Researchers are studying bilingual individuals with primary progressive aphasia (PPA), a condition marked by difficulties in speech and language. This trial evaluates the effects of speech-language treatments tailored to the cultural and linguistic backgrounds of bilingual speakers with PPA. It aims to understand how bilingual experiences, like language use and strength, relate to treatment response and to explore brain mechanisms involved in language recovery and resilience in PPA. The study includes two main behavioral interventions based on PPA variant types. Participants with nonfluent/agrammatic PPA engage in Video-Implemented Script Training for Aphasia (VISTA), practicing personally relevant scripts via teletherapy and independent computer exercises. Those with logopenic or semantic variant PPA receive Lexical Retrieval Training (LRT), focusing on word retrieval strategies through teletherapy and computer-based practice. These treatments occur over several weeks with assessments before, after, and at 6- and 12-month follow-ups. Additionally, some participants undergo brain imaging before treatment. Participants complete regular evaluations of speech intelligibility and naming ability, along with questionnaires and speech feature analyses at multiple time points. The study monitors treatment effects through teletherapy sessions, independent practice, and structured language assessments. Safety and progress are tracked throughout the study, which lasts over a year to capture both immediate and longer-term outcomes of the tailored speech-language interventions.

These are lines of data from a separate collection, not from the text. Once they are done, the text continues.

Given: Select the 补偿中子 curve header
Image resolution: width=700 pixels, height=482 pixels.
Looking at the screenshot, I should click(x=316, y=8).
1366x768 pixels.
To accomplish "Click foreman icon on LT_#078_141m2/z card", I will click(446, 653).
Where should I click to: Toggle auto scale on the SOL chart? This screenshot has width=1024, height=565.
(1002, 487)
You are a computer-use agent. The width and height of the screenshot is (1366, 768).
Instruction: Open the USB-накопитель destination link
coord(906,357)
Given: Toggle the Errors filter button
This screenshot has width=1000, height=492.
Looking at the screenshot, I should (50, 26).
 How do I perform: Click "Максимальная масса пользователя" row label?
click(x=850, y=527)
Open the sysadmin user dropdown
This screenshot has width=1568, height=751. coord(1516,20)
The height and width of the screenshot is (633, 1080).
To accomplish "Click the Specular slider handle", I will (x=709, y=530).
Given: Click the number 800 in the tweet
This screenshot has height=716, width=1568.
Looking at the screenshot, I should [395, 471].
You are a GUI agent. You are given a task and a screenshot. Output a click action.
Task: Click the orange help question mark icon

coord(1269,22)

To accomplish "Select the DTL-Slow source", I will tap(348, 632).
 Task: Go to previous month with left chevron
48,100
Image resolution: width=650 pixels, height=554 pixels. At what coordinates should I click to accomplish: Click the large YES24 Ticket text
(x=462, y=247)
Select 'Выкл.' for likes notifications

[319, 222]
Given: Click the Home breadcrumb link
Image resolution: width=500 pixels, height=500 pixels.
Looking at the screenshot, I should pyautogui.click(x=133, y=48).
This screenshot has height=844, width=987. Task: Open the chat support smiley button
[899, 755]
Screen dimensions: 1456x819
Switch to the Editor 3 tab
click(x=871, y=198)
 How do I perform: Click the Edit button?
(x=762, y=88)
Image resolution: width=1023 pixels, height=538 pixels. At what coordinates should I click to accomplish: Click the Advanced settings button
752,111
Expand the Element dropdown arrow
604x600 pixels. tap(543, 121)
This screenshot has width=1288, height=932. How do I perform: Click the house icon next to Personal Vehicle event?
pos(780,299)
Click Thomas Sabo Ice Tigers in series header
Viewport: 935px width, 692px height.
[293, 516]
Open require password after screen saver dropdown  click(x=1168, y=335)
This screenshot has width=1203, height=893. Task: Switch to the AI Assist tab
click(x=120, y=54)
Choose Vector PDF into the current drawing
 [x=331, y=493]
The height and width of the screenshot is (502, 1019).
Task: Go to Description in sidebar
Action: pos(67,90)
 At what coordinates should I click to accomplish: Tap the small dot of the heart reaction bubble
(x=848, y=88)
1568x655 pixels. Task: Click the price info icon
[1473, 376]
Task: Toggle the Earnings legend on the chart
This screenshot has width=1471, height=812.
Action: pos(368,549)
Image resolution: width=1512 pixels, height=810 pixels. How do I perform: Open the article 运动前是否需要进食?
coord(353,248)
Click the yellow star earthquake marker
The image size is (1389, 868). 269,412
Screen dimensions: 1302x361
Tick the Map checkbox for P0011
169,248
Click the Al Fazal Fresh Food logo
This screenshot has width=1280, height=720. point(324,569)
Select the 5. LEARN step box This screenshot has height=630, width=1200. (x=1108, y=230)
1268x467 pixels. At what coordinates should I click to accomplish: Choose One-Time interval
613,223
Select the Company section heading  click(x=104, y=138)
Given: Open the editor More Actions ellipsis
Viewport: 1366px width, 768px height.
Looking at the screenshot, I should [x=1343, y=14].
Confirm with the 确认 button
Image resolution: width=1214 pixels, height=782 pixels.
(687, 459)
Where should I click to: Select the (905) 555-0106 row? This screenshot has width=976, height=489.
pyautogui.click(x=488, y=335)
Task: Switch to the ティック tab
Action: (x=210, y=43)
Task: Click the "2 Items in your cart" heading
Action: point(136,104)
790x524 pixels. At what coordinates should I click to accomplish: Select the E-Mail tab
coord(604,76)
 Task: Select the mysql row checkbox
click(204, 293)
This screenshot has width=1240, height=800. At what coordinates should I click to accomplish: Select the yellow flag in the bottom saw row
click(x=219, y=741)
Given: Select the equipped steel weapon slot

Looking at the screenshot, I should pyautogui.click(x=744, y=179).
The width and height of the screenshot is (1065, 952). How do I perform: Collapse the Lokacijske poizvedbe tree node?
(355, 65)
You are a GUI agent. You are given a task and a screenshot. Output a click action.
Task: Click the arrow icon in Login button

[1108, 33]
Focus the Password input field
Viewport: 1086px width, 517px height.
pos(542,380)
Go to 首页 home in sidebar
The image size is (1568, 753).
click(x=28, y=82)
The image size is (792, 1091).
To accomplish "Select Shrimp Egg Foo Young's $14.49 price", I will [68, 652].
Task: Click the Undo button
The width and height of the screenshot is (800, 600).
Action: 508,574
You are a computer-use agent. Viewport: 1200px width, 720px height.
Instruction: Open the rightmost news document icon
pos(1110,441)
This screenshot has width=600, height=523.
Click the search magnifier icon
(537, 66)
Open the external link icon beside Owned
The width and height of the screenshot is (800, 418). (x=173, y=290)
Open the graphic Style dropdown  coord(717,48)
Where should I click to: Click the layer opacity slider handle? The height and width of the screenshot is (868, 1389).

Researchers are evaluating a new combined approach to treat reading disorders after stroke, focusing on improving language through exercise and targeted therapy. The study involves adults with chronic aphasia caused by left-hemisphere stroke, aiming to enhance cerebral blood flow and rebuild damaged brain networks related to reading. This randomized controlled trial intends to advance understanding of stroke recovery and improve functional outcomes for individuals with post-stroke reading deficits. Participants will receive 40 sessions, each lasting 2 hours daily, four to five times a week. One group will perform 20 minutes of moderate aerobic cycling exercise followed by 90 minutes of Phono-Motor Therapy (PMT), which targets sound units and syllables to improve reading skills. The comparison group will do light stretching exercises for 20 minutes before the same PMT session. Both groups begin with warm-up and cool-down periods and complete logs on their experiences. Before, during, and after the treatment course, participants undergo behavioral testing and three MRI scans to measure brain activity and blood flow changes. Assessments include reading aloud, comprehension, and language batteries, conducted at baseline and within two weeks after treatment completion, approximately 10 weeks from the study start. The study also monitors participants' effort and safety throughout the intervention to evaluate the combined treatment's effectiveness and neurological impact.